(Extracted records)
■ ■ ■ ■

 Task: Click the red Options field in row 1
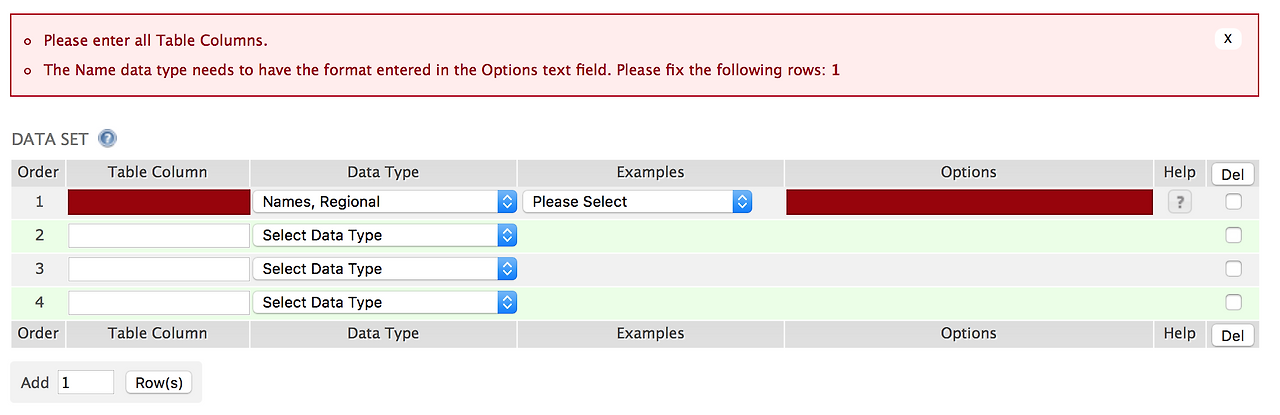(968, 202)
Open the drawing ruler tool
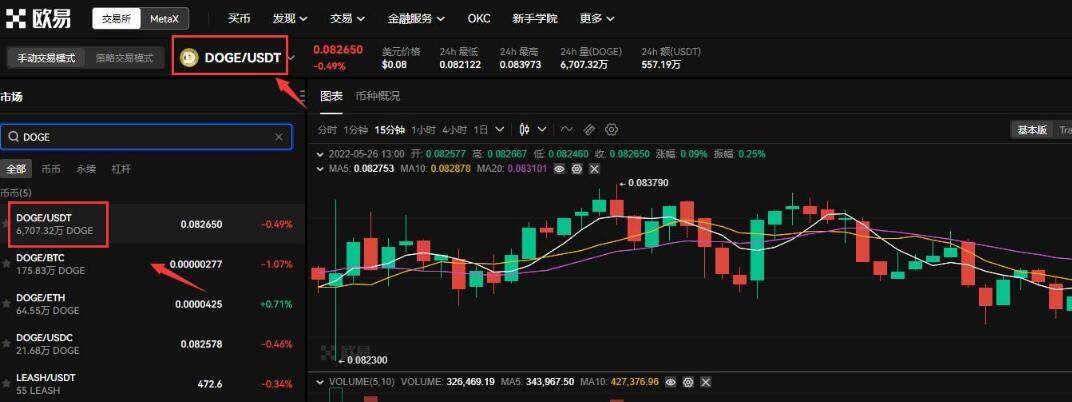The height and width of the screenshot is (402, 1072). point(589,129)
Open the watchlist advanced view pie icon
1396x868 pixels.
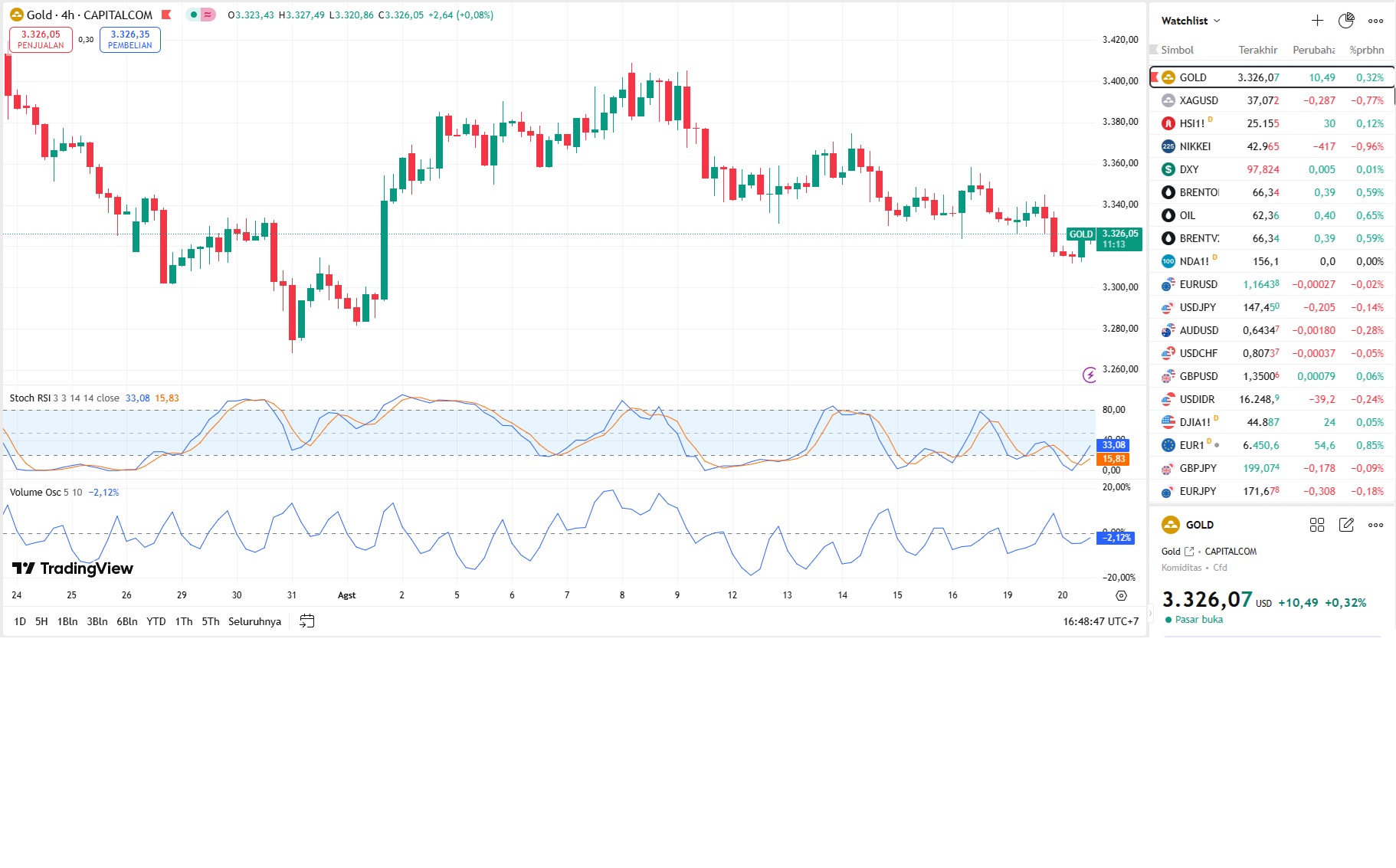[1346, 21]
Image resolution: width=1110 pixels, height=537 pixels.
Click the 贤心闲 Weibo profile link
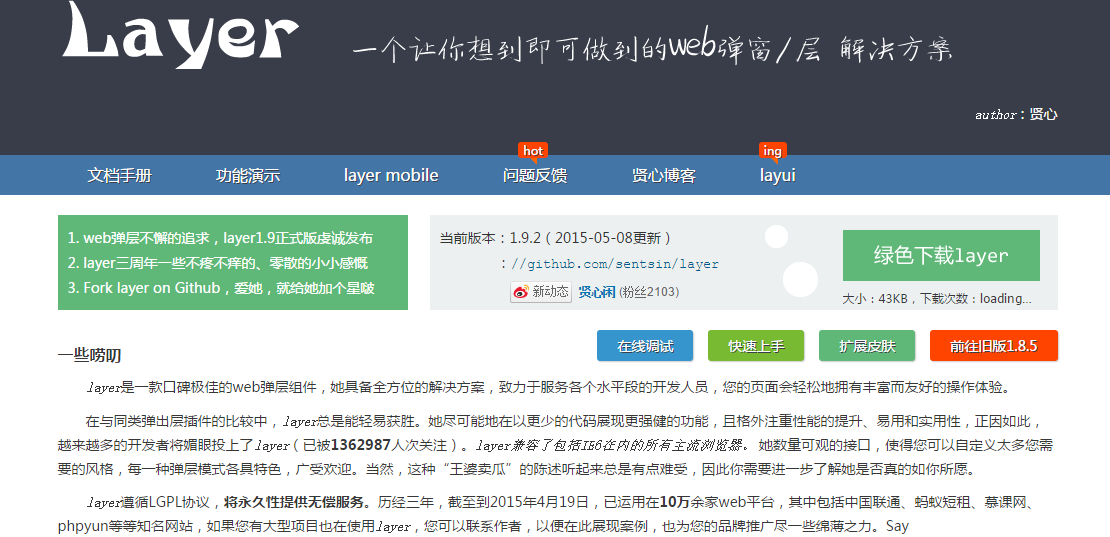tap(597, 292)
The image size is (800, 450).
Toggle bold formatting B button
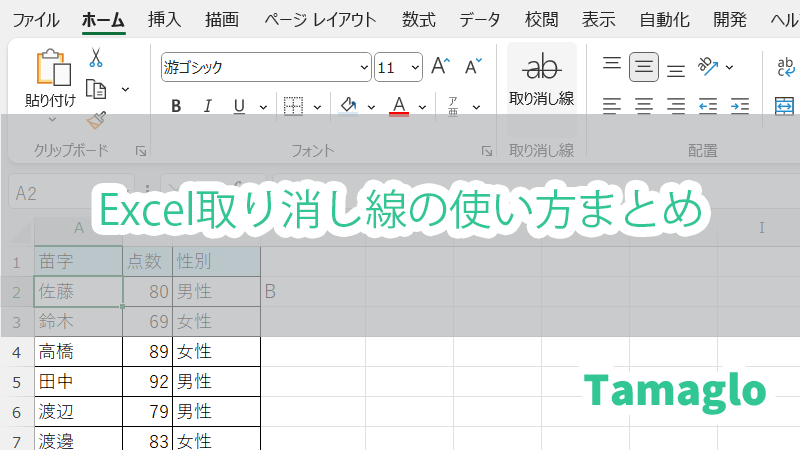(x=176, y=105)
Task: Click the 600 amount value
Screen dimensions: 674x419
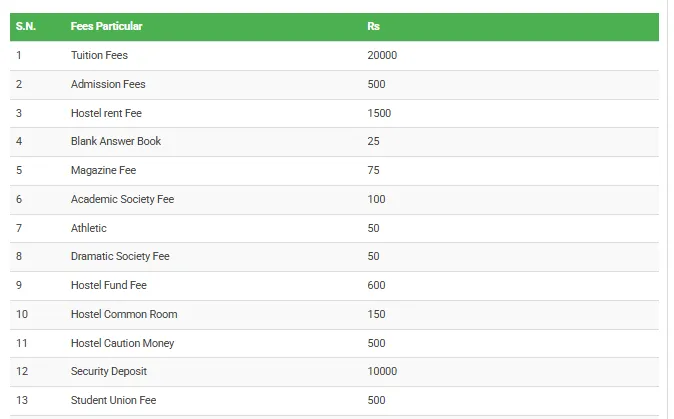Action: (x=377, y=285)
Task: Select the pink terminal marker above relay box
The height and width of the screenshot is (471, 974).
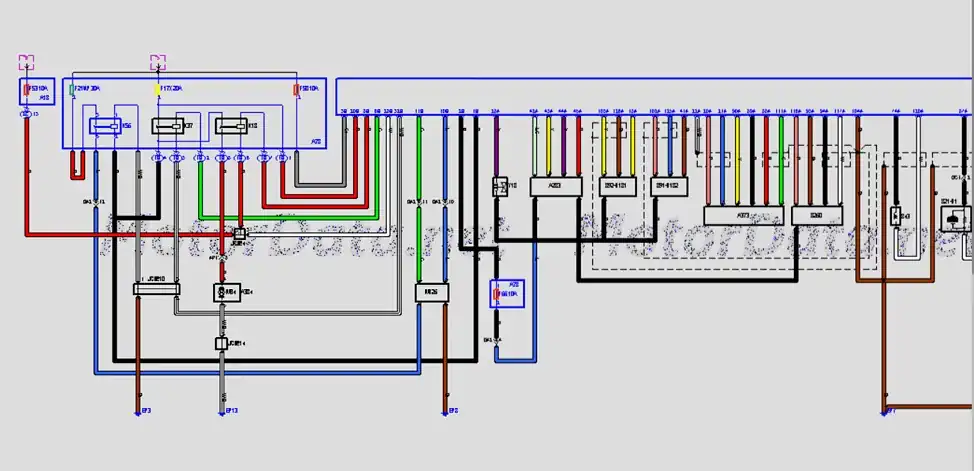Action: click(x=156, y=63)
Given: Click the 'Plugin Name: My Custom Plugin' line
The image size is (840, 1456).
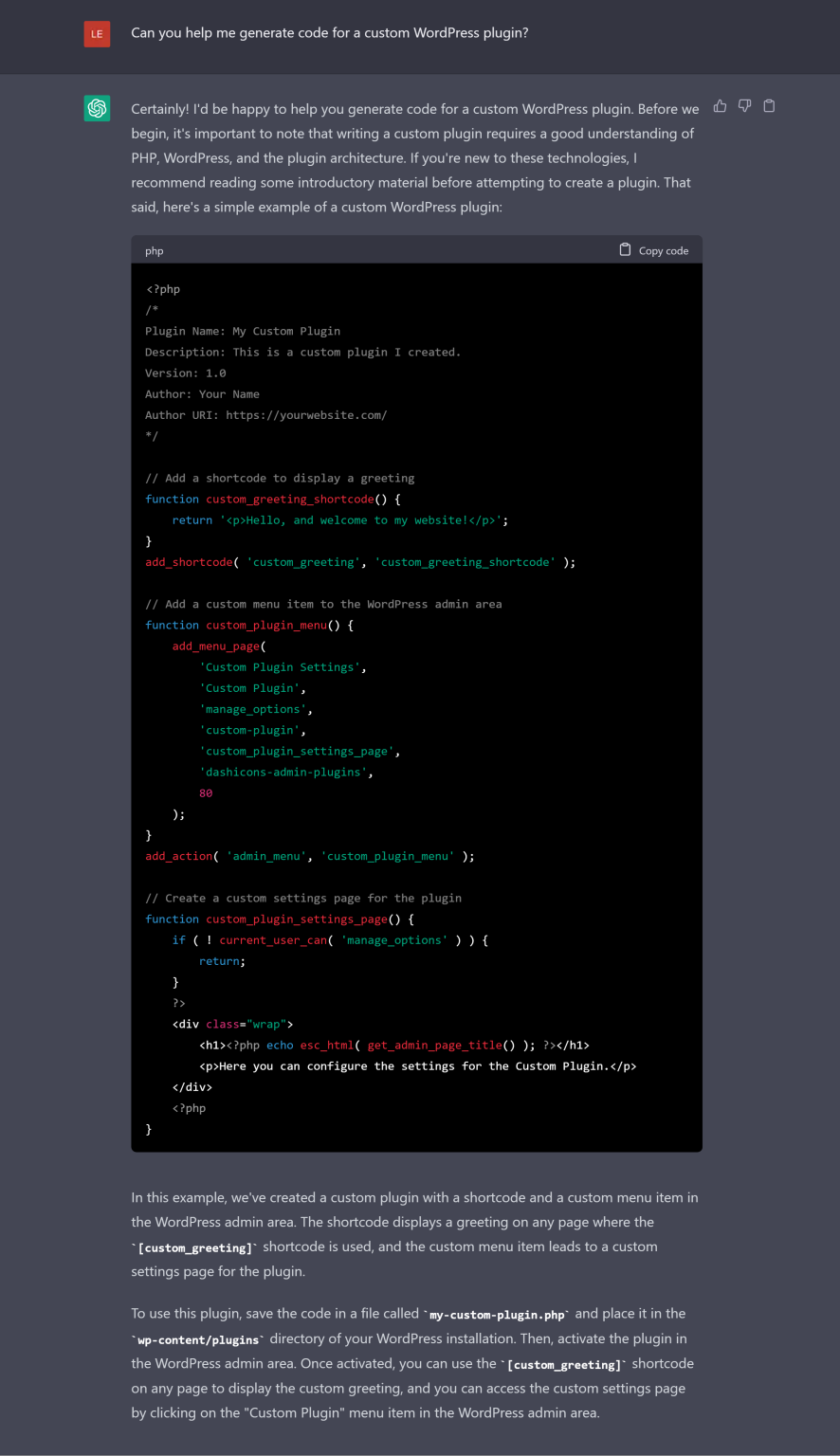Looking at the screenshot, I should [x=242, y=331].
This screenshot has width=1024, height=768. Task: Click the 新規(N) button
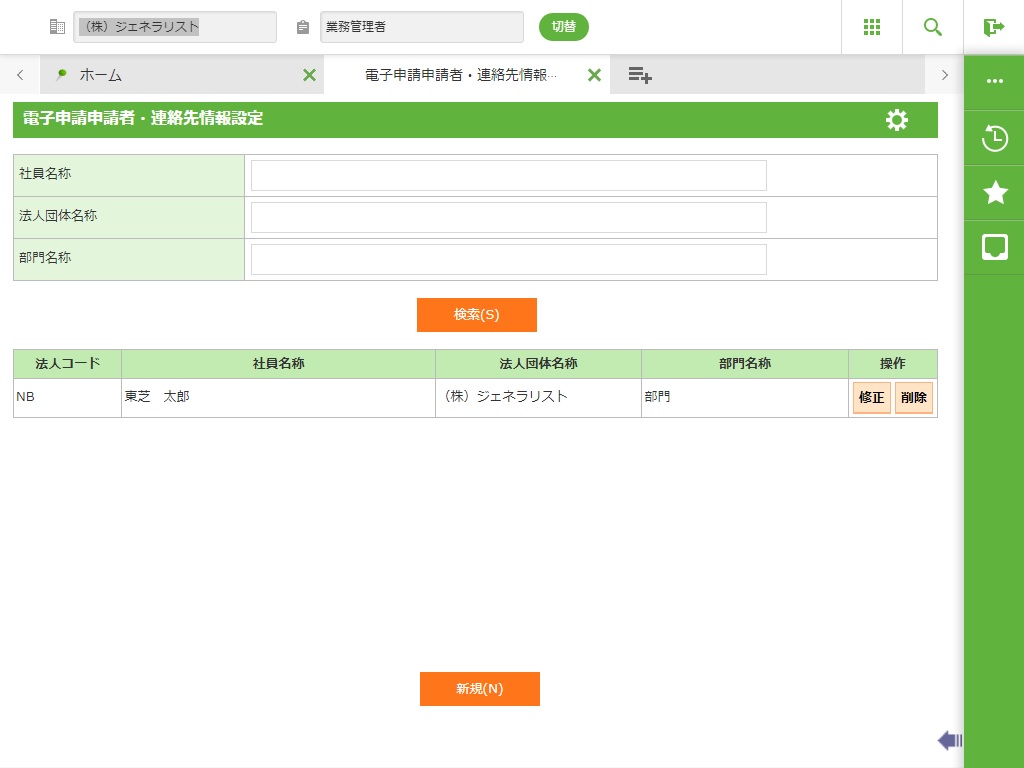pyautogui.click(x=480, y=689)
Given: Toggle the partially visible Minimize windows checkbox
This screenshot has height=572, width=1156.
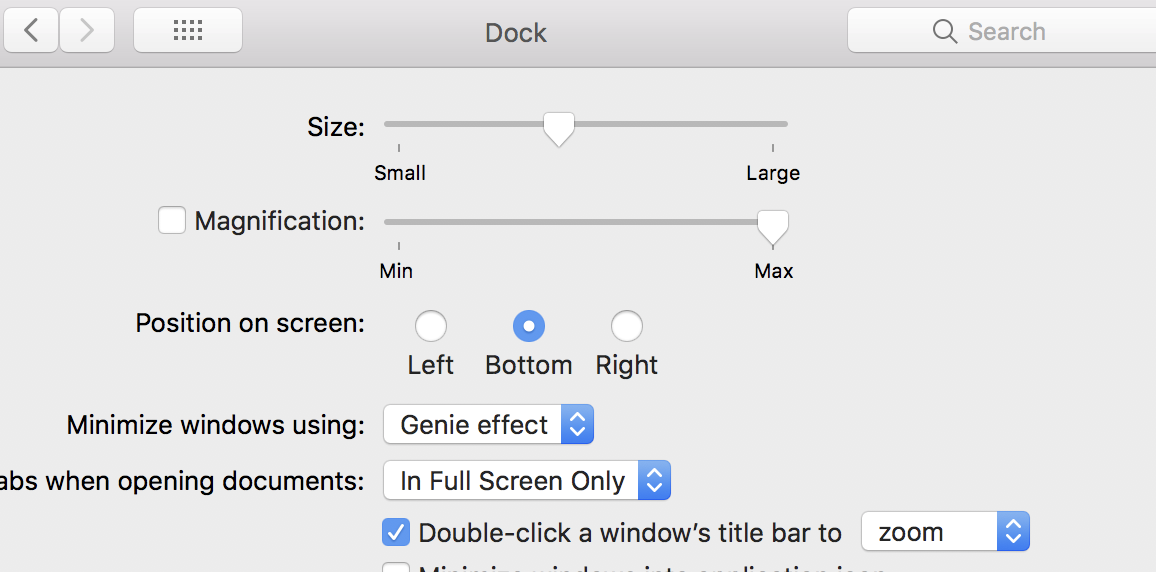Looking at the screenshot, I should pyautogui.click(x=396, y=568).
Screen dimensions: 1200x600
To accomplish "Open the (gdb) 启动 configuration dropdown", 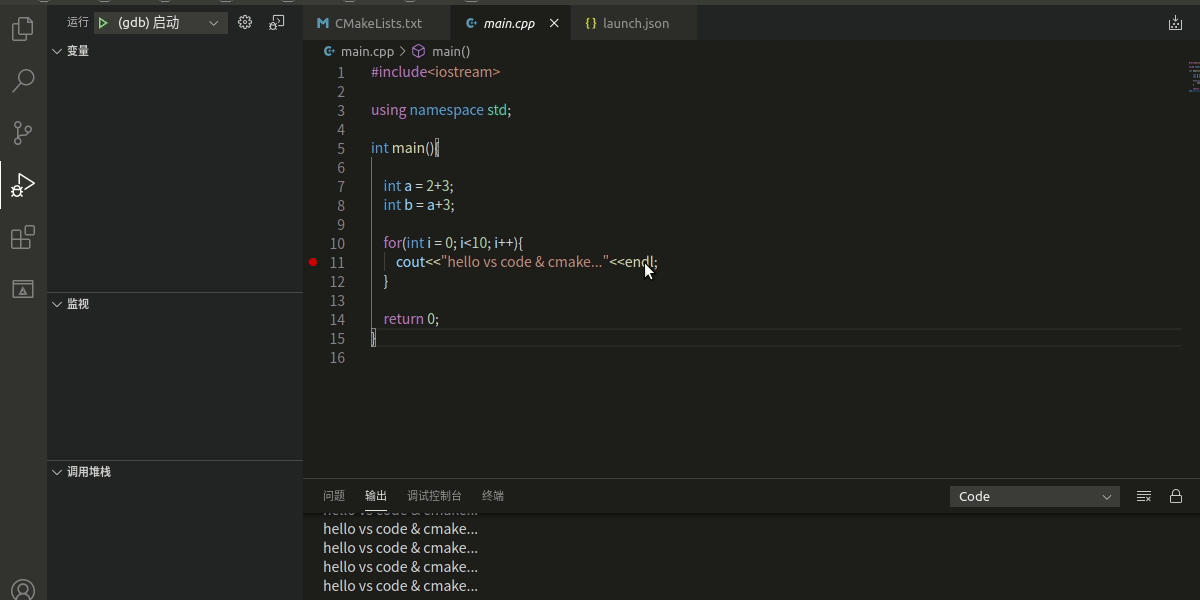I will pyautogui.click(x=160, y=21).
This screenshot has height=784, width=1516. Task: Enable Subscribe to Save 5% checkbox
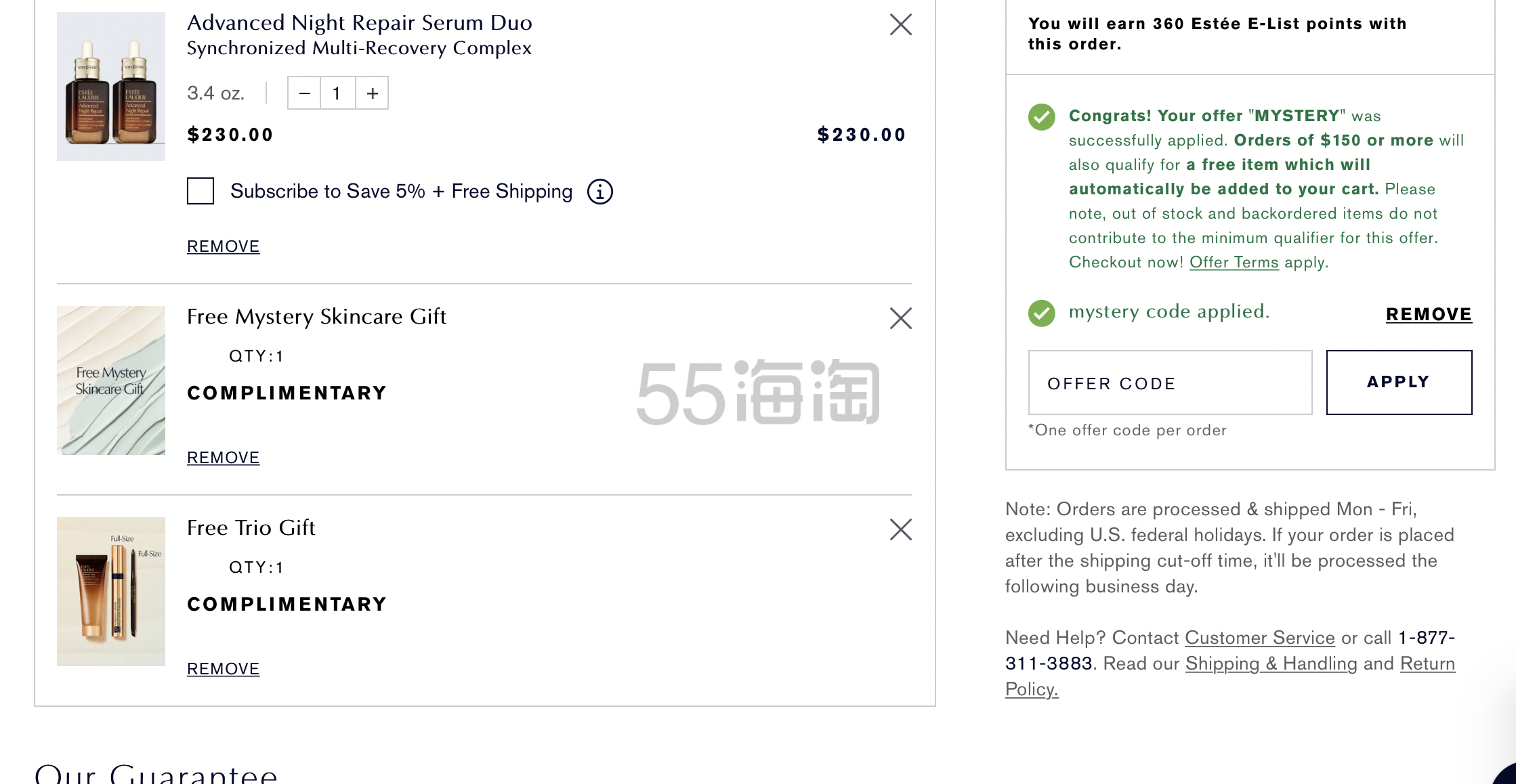[x=201, y=192]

■ ■ ■ ■

• _Exercise details_
Look for the string "Given" in the records, and copy every line where it is found.

• _Task response_
Given: Click the 'Plugin Name: My Custom Plugin' line
Given: Toggle the partially visible Minimize windows checkbox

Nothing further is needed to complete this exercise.